This paper argues that in order to harness the beneficial effects of media information literacy (MIL) on safety of journalists, strategies must be multistakeholder-driven and sensitive to intersecting forms of discrimination (including but not limited to sexism and racism).
Media and information literacy can improve safety of journalists by fostering understanding of different actors on the important role played by the media in democratic societies. This will in turn influence decision-making that is based on the premise of protecting journalists and their contribution to society.
Firstly, the paper argues that in order to harness the beneficial effects of MIL for journalists’ safety, it is necessary to involve stakeholders that go beyond constituencies that are traditionally addressed by MIL initiatives. Specifically, the paper looks at two areas: on the one hand, the role of judiciary actors in protecting safety of journalists; and on the other, journalists’ safety in times of elections, specifically in the context of disinformation campaigns.
Examining these two case studies, the paper discusses how building the MIL competencies of these actors can contribute to creating a safer environment for journalists.
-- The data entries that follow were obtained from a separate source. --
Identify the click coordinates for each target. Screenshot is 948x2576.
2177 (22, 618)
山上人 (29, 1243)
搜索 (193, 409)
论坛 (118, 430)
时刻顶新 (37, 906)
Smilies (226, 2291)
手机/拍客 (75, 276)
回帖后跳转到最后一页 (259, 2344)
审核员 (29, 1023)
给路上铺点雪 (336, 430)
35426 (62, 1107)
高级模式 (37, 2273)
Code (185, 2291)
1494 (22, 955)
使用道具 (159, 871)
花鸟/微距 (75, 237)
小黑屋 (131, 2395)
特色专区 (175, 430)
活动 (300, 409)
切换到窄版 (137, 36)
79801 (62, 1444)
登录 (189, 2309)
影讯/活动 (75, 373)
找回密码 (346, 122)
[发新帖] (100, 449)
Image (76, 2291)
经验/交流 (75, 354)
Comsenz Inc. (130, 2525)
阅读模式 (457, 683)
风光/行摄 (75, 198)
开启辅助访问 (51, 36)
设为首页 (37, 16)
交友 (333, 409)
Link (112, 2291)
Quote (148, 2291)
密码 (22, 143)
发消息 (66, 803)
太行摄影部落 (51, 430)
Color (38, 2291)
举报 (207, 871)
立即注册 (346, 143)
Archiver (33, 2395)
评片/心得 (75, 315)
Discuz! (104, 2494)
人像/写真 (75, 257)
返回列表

Judicial operators in some cases lack basic understanding not only of the role of journalists in a democratic society, but also of the practical implications of journalistic work. It is therefore necessary to engage in enhancing skills of judicial operators, including judges, on the journalistic process of gathering, assessing, creating, and presenting news and information, or topics such as source protection.
Furthermore, journalists are specifically threatened during times of elections and within the context of disinformation campaigns. This paper claims that electoral management bodies should be included in MIL efforts. If electoral regulators recognize the role of journalists and have a basic understanding of the journalistic process, they can perceive journalists as allies in fighting disinformation campaigns. However, this also implies an understanding of media independence.
Secondly, this paper argues that media information literacy must take into account intersecting forms of discrimination in order to contribute effectively to improving the safety of journalists. This includes gender-based discrimination, but also racism and other forms of identity-based violence. Threats and violence against journalists are informed by discriminatory ideas such as sexism and racism and therefore, deconstructing these ideas as well as addressing openly possible strategies in combating them must be part and parcel of MIL efforts.
In conclusion, this paper puts forth two key claims, namely the need to adopt a multistakeholder approach when employing MIL strategies for safety of journalists and the need to mainstream the issue of intersecting forms of discrimination into these. By looking at two different areas related to journalistic safety, actors involved as well as issues at stake, the paper suggests that MIL can be a key component in creating an ecosystem that promotes safety of journalists more effectively.